═════ 제공 자료 ═════

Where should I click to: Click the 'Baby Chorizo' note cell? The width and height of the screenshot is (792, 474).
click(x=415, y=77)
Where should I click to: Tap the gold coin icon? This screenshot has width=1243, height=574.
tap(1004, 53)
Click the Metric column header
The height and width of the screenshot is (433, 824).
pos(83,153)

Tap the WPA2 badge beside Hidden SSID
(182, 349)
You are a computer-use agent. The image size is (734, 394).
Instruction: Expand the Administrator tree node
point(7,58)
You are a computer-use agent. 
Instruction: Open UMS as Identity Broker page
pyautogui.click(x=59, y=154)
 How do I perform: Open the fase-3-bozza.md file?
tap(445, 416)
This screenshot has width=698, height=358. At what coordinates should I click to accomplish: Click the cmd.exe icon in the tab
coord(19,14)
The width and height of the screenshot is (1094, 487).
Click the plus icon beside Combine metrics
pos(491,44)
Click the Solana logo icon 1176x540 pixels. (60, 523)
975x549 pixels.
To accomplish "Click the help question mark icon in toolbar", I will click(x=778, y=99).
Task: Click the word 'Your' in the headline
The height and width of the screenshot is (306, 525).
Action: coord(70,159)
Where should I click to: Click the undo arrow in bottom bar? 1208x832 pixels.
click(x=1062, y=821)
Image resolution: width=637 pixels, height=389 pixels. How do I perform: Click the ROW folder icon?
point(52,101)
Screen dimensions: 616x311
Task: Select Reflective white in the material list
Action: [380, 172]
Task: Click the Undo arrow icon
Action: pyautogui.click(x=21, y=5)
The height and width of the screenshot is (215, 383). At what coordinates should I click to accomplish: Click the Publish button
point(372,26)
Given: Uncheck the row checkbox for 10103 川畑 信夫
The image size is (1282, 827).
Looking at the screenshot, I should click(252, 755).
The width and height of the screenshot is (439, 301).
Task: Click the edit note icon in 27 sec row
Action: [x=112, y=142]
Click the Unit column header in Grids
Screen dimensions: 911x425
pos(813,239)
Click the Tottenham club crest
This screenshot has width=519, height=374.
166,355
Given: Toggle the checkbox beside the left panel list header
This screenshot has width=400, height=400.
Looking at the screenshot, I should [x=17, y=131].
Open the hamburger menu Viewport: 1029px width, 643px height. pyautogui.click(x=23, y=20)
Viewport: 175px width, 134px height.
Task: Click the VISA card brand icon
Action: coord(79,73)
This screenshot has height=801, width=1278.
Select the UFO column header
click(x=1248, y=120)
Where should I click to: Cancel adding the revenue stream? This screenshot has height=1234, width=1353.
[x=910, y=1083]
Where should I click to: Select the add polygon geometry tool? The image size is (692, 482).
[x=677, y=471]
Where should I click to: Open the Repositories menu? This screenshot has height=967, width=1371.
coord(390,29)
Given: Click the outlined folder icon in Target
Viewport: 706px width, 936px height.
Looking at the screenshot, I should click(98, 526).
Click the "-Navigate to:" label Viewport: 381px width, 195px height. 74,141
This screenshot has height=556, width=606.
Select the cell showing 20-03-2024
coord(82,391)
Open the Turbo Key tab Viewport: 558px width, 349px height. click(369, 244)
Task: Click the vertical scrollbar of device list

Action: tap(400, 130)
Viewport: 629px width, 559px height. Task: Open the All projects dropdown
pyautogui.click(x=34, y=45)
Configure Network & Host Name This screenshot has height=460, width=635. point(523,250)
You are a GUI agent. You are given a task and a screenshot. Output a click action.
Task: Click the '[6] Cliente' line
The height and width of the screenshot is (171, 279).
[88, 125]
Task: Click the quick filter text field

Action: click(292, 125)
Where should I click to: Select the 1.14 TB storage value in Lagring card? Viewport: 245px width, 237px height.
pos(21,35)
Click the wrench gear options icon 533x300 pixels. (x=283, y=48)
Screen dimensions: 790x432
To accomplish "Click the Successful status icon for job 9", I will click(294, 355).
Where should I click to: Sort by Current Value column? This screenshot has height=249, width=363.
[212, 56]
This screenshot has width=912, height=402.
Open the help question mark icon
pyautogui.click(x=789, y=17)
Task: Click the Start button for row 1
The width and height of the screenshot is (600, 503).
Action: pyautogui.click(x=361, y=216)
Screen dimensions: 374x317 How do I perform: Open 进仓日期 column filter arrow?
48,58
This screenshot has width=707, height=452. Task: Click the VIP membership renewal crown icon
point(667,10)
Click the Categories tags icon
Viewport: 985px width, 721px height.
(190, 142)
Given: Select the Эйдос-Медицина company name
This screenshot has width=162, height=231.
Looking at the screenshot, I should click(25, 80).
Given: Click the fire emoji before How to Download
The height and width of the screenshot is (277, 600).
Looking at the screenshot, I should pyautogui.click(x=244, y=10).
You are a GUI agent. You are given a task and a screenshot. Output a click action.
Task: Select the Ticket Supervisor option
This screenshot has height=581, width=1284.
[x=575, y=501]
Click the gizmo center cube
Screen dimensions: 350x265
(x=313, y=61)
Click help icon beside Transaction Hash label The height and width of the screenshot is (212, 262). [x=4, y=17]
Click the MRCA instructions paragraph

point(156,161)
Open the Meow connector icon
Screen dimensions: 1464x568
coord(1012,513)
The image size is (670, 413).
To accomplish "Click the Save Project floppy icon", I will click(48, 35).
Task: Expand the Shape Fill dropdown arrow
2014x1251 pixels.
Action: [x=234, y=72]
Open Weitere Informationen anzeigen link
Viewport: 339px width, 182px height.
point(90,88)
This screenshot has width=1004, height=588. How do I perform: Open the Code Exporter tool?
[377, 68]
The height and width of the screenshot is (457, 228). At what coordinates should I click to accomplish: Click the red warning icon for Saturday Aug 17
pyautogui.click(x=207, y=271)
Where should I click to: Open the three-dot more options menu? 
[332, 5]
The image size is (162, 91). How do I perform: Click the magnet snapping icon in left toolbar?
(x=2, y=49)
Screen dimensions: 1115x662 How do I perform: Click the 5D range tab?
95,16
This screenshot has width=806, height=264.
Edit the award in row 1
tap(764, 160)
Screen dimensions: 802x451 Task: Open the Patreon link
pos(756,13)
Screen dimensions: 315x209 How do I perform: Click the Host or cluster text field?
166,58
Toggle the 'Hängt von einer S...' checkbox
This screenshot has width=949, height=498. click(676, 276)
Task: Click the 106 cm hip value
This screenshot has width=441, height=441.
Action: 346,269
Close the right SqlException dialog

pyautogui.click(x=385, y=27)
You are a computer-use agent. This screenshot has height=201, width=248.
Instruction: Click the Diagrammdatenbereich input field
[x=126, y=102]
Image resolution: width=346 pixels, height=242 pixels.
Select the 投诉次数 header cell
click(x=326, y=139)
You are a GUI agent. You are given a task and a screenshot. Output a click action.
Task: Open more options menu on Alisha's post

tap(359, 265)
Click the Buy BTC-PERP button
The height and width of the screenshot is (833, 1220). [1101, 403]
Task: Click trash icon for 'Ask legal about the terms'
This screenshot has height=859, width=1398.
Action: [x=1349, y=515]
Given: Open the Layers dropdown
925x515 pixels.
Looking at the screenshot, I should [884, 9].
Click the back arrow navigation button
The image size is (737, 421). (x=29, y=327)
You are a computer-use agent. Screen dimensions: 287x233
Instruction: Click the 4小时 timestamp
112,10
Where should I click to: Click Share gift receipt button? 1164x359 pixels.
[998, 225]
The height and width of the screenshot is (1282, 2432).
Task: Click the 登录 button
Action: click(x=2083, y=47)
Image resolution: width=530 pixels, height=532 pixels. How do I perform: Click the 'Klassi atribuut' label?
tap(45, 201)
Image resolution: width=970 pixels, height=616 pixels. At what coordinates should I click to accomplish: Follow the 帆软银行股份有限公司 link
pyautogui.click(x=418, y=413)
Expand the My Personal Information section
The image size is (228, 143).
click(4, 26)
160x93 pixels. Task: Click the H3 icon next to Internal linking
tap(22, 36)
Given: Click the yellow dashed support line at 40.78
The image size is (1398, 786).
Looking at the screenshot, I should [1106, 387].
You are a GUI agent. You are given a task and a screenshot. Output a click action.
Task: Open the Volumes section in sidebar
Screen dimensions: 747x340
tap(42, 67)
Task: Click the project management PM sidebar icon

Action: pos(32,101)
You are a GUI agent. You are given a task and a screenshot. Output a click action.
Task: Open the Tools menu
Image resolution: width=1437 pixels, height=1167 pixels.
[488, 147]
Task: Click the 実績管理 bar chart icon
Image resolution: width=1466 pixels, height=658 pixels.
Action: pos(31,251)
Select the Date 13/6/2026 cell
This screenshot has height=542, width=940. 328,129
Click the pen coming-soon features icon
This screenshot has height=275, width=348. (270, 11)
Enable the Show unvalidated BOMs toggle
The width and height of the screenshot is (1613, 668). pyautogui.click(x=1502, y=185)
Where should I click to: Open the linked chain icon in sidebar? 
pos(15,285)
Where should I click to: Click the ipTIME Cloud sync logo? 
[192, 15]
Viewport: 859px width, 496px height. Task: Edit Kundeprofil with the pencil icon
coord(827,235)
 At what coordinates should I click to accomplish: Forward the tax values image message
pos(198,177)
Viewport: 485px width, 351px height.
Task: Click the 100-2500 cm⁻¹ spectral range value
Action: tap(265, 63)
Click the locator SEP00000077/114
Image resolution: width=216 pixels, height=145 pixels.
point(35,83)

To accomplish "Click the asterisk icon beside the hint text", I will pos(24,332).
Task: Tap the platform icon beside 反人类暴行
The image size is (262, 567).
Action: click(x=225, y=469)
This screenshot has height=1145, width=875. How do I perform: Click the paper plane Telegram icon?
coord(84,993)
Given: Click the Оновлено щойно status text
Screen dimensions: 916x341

═════

**할 일:**
위 기록에서 "Click the Unit column header in Grids" 문구가 포함된 줄부터 "Looking at the screenshot, I should click(98, 526)." 문구가 포함된 줄까지, 두 줄을 모두 넣어 한 글자도 바꾸지 말고 다시 옮겨 적으세요.

**풀이:**
Click the Unit column header in Grids
Screen dimensions: 911x425
pos(813,239)
Click the Tottenham club crest
This screenshot has width=519, height=374.
166,355
Given: Toggle the checkbox beside the left panel list header
This screenshot has width=400, height=400.
Looking at the screenshot, I should [x=17, y=131].
Open the hamburger menu Viewport: 1029px width, 643px height. pyautogui.click(x=23, y=20)
Viewport: 175px width, 134px height.
Task: Click the VISA card brand icon
Action: coord(79,73)
This screenshot has height=801, width=1278.
Select the UFO column header
click(x=1248, y=120)
Where should I click to: Cancel adding the revenue stream? This screenshot has height=1234, width=1353.
[x=910, y=1083]
Where should I click to: Select the add polygon geometry tool? The image size is (692, 482).
[x=677, y=471]
Where should I click to: Open the Repositories menu? This screenshot has height=967, width=1371.
coord(390,29)
Given: Click the outlined folder icon in Target
Viewport: 706px width, 936px height.
Looking at the screenshot, I should click(98, 526).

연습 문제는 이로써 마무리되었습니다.